INPUT MATERIAL Block Start

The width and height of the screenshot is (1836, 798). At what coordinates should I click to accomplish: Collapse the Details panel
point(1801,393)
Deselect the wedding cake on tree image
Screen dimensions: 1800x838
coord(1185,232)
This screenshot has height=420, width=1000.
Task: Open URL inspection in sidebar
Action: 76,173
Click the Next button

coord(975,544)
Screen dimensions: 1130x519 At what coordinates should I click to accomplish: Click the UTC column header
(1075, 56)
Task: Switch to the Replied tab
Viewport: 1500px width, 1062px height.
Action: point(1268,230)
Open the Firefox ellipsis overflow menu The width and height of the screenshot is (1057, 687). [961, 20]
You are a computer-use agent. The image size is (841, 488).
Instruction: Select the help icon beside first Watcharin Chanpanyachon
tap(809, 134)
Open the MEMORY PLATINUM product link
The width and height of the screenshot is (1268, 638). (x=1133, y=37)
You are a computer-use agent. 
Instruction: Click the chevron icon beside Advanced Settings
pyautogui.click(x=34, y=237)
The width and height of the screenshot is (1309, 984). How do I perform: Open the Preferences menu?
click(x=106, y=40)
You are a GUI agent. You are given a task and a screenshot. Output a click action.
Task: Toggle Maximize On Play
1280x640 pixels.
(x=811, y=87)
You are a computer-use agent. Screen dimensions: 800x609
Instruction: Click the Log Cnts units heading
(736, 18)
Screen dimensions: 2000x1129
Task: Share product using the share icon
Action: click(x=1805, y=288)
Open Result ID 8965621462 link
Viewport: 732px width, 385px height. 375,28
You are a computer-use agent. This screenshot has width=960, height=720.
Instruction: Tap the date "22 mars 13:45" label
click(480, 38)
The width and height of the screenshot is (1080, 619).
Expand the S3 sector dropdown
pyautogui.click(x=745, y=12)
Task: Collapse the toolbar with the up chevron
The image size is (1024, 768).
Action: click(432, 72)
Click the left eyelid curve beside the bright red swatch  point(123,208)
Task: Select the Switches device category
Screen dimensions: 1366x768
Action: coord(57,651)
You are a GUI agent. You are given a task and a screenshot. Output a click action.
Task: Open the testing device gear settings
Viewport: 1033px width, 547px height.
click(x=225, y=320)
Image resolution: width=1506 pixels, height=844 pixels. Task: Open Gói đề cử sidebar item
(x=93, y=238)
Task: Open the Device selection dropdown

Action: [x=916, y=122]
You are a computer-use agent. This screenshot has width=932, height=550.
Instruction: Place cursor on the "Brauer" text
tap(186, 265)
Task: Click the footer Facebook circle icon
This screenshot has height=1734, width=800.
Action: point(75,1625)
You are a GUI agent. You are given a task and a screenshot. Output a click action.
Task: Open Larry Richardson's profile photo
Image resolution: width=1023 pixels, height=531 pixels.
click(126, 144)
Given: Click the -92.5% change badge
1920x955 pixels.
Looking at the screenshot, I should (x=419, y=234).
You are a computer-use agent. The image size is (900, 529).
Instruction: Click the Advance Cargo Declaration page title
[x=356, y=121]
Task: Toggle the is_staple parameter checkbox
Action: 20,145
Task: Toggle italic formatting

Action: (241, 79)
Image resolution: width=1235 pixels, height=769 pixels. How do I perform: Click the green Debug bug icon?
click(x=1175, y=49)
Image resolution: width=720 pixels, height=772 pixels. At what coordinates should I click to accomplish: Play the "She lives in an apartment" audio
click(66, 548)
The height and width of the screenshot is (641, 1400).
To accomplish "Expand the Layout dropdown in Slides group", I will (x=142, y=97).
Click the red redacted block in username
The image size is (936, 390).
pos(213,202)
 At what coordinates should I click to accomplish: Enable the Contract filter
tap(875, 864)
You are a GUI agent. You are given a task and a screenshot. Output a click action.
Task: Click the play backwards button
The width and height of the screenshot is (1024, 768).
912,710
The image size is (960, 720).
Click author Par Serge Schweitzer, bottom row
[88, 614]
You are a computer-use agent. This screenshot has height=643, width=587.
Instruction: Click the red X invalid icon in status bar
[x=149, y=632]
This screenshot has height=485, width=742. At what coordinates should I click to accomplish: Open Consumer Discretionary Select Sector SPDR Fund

INPUT MATERIAL Block End

### WORK TO BE COMPLETED:
Write out all the material exactly.

### OUTPUT FOR THIS EXERCISE:
The width and height of the screenshot is (1836, 798). At what coordinates should I click to accomplish: Collapse the Details panel
point(1801,393)
Deselect the wedding cake on tree image
Screen dimensions: 1800x838
coord(1185,232)
This screenshot has height=420, width=1000.
Task: Open URL inspection in sidebar
Action: 76,173
Click the Next button

coord(975,544)
Screen dimensions: 1130x519 At what coordinates should I click to accomplish: Click the UTC column header
(1075, 56)
Task: Switch to the Replied tab
Viewport: 1500px width, 1062px height.
Action: point(1268,230)
Open the Firefox ellipsis overflow menu The width and height of the screenshot is (1057, 687). [961, 20]
You are a computer-use agent. The image size is (841, 488).
Instruction: Select the help icon beside first Watcharin Chanpanyachon
tap(809, 134)
Open the MEMORY PLATINUM product link
The width and height of the screenshot is (1268, 638). (x=1133, y=37)
You are a computer-use agent. 
Instruction: Click the chevron icon beside Advanced Settings
pyautogui.click(x=34, y=237)
The width and height of the screenshot is (1309, 984). How do I perform: Open the Preferences menu?
click(x=106, y=40)
You are a GUI agent. You are given a task and a screenshot. Output a click action.
Task: Toggle Maximize On Play
1280x640 pixels.
(x=811, y=87)
You are a computer-use agent. Screen dimensions: 800x609
Instruction: Click the Log Cnts units heading
(736, 18)
Screen dimensions: 2000x1129
Task: Share product using the share icon
Action: click(x=1805, y=288)
Open Result ID 8965621462 link
Viewport: 732px width, 385px height. 375,28
You are a computer-use agent. This screenshot has width=960, height=720.
Instruction: Tap the date "22 mars 13:45" label
click(480, 38)
The width and height of the screenshot is (1080, 619).
Expand the S3 sector dropdown
pyautogui.click(x=745, y=12)
Task: Collapse the toolbar with the up chevron
The image size is (1024, 768).
Action: click(432, 72)
Click the left eyelid curve beside the bright red swatch  point(123,208)
Task: Select the Switches device category
Screen dimensions: 1366x768
Action: coord(57,651)
You are a GUI agent. You are given a task and a screenshot. Output a click action.
Task: Open the testing device gear settings
Viewport: 1033px width, 547px height.
click(x=225, y=320)
Image resolution: width=1506 pixels, height=844 pixels. Task: Open Gói đề cử sidebar item
(x=93, y=238)
Task: Open the Device selection dropdown

Action: [x=916, y=122]
You are a computer-use agent. This screenshot has width=932, height=550.
Instruction: Place cursor on the "Brauer" text
tap(186, 265)
Task: Click the footer Facebook circle icon
This screenshot has height=1734, width=800.
Action: point(75,1625)
You are a GUI agent. You are given a task and a screenshot. Output a click action.
Task: Open Larry Richardson's profile photo
Image resolution: width=1023 pixels, height=531 pixels.
click(126, 144)
Given: Click the -92.5% change badge
1920x955 pixels.
Looking at the screenshot, I should (x=419, y=234).
You are a computer-use agent. The image size is (900, 529).
Instruction: Click the Advance Cargo Declaration page title
[x=356, y=121]
Task: Toggle the is_staple parameter checkbox
Action: 20,145
Task: Toggle italic formatting

Action: (241, 79)
Image resolution: width=1235 pixels, height=769 pixels. How do I perform: Click the green Debug bug icon?
click(x=1175, y=49)
Image resolution: width=720 pixels, height=772 pixels. At what coordinates should I click to accomplish: Play the "She lives in an apartment" audio
click(66, 548)
The height and width of the screenshot is (641, 1400).
To accomplish "Expand the Layout dropdown in Slides group", I will (x=142, y=97).
Click the red redacted block in username
The image size is (936, 390).
pos(213,202)
 At what coordinates should I click to accomplish: Enable the Contract filter
tap(875, 864)
You are a GUI agent. You are given a task and a screenshot. Output a click action.
Task: Click the play backwards button
The width and height of the screenshot is (1024, 768).
912,710
The image size is (960, 720).
Click author Par Serge Schweitzer, bottom row
[88, 614]
You are a computer-use agent. This screenshot has height=643, width=587.
Instruction: Click the red X invalid icon in status bar
[x=149, y=632]
This screenshot has height=485, width=742. At what coordinates should I click to accomplish: Open Consumer Discretionary Select Sector SPDR Fund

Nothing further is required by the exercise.